Machine-learning algorithm applied to low-energy spectra. (a) Typical topography of ${\mathrm{FeSe}}_{0.4}{\mathrm{Te}}_{0.6}$ acquired simultaneously with a spectroscopic map taken in the normal state at $T=16\mathrm{K}$ (scale bar: 5 nm); the inset shows the covered area from a higher-resolution topography on the same lateral and height scale. (b) Cluster-averaged spectra for Te- and Se-rich regions, respectively [obtained using $\overline{\mathrm{\Delta }}=13$, identifying in total three clusters of spectra from the map shown in (a)]. (c) Spatial map of the two most abundant clusters (the third cluster has only a single occurrence, black pixel). Comparison with (a) shows that red regions tend to be Te rich, whereas blue regions are Se rich. (d) Same spectra as in (b), but after subtraction of a polynomial of second degree, so that the peak at $2.4\mathrm{mV}$ is more visible.

Figure 3

Properties of low-energy feature. (a) Correlation between the amplitude of the peak in $g_{\mathrm{N}}\left(V\right)$ and the ratio $z(V=13.5\mathrm{mV})=g\left(V\right)/g(-V)$, showing a clear anticorrelation $\left(C=-0.64\right)$. (b) Correlation between the peak in the normal-state differential conductance $g_{\mathrm{N}}\left(V\right)$ at $V=2.4\mathrm{mV}$ with the local apparent height as a proxy for the chemical composition. Larger heights correspond to tellurium-rich regions and lower heights to selenium-rich areas.
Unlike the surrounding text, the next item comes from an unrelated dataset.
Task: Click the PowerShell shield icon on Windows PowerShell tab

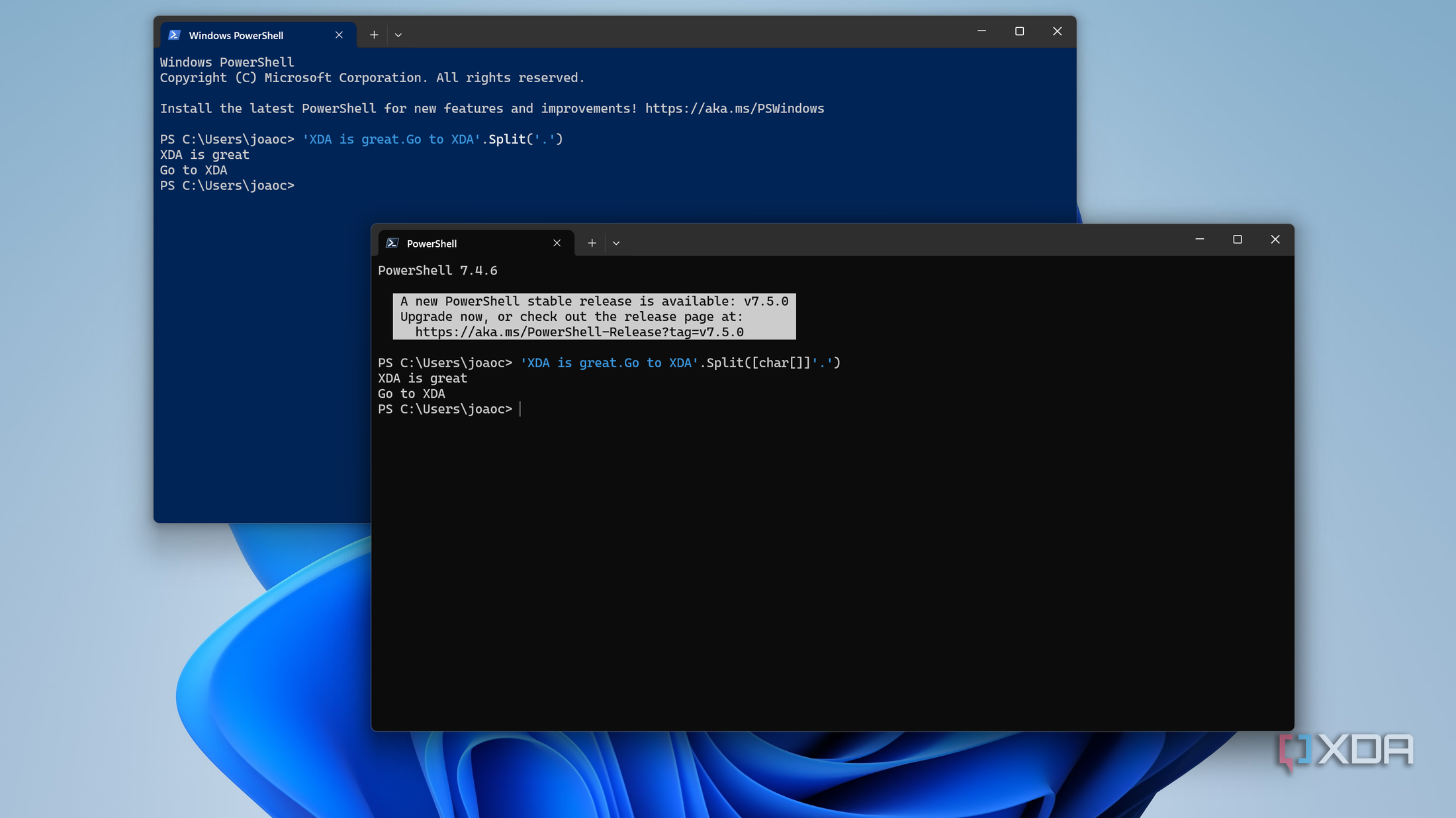Action: pos(174,34)
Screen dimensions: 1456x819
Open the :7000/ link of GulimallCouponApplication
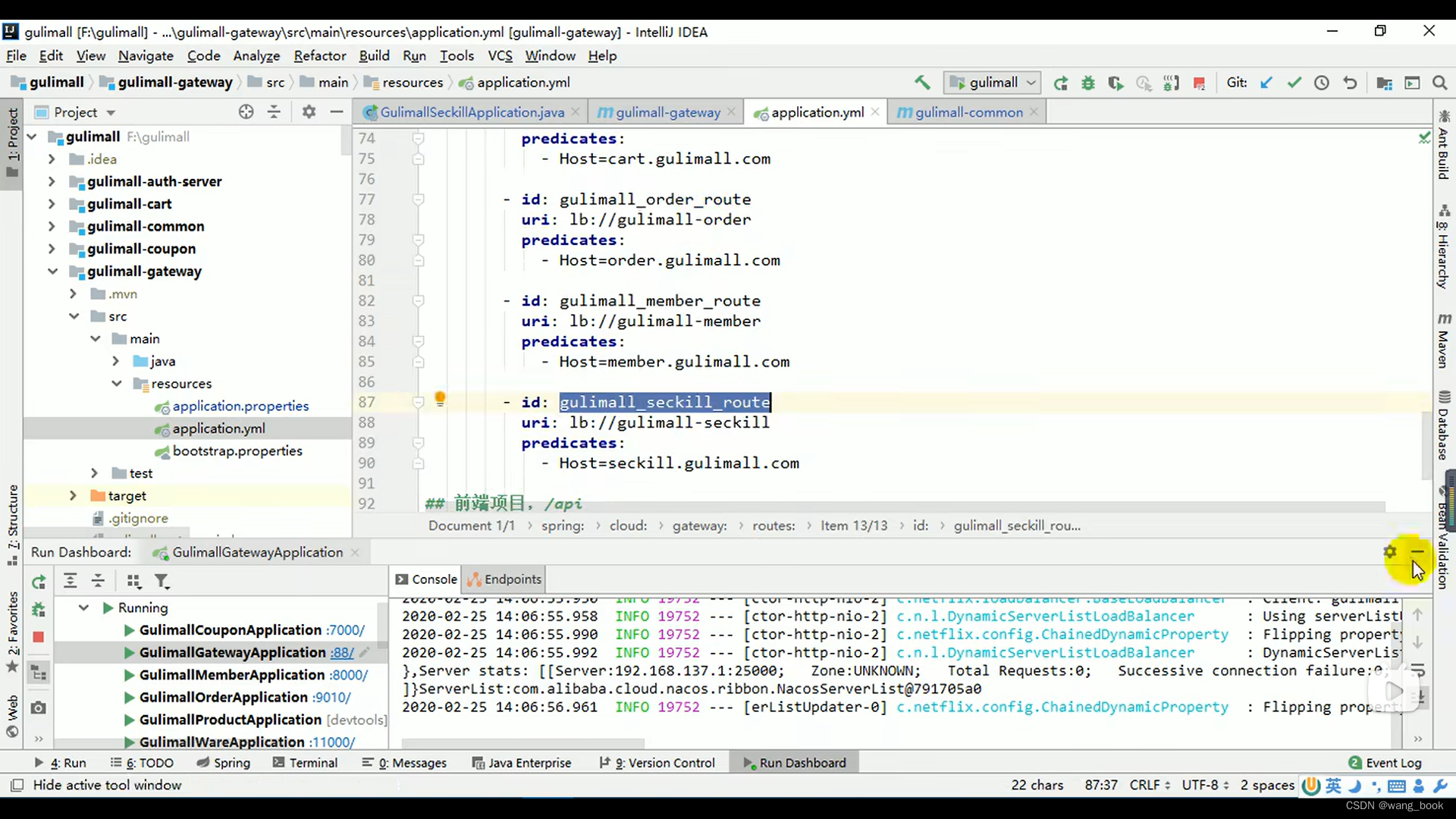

An anticorrelation with a coefficient $C=-0.64$ is observed.

Figure 4

Relation of the normal-state low-energy spectral feature with superconductivity. (a) Correlation between the height of the coherence peak at positive energy and the peak in the normal-state differential conductance $g_{\mathrm{N}}\left(V\right)$ showing a correlation with $C=0.54$. (b) Tunneling spectra $g_{\mathrm{S}}\left(V\right)$ and $g_{\mathrm{N}}\left(V\right)$ acquired in the normal and superconducting state, respectively, showing the definition of $\mathrm{\Delta },g_{\mathrm{S}}\left(\mathrm{\Delta }\right)$ and $g_{\mathrm{S}}(-\mathrm{\Delta })$. (c) Correlation between the height of the coherence peak at positive energy and the local chemical composition, showing a correlation coefficient of $C=-0.67$. (d) 2D histogram between gap size as measured by the energy of the coherence peak at positive energy and the apparent height and (e) between the ratio of the amplitude of the coherence peaks at positive and negative energy with the apparent height, both showing no correlation $(C=-0.026$ and $C=-0.056$, respectively).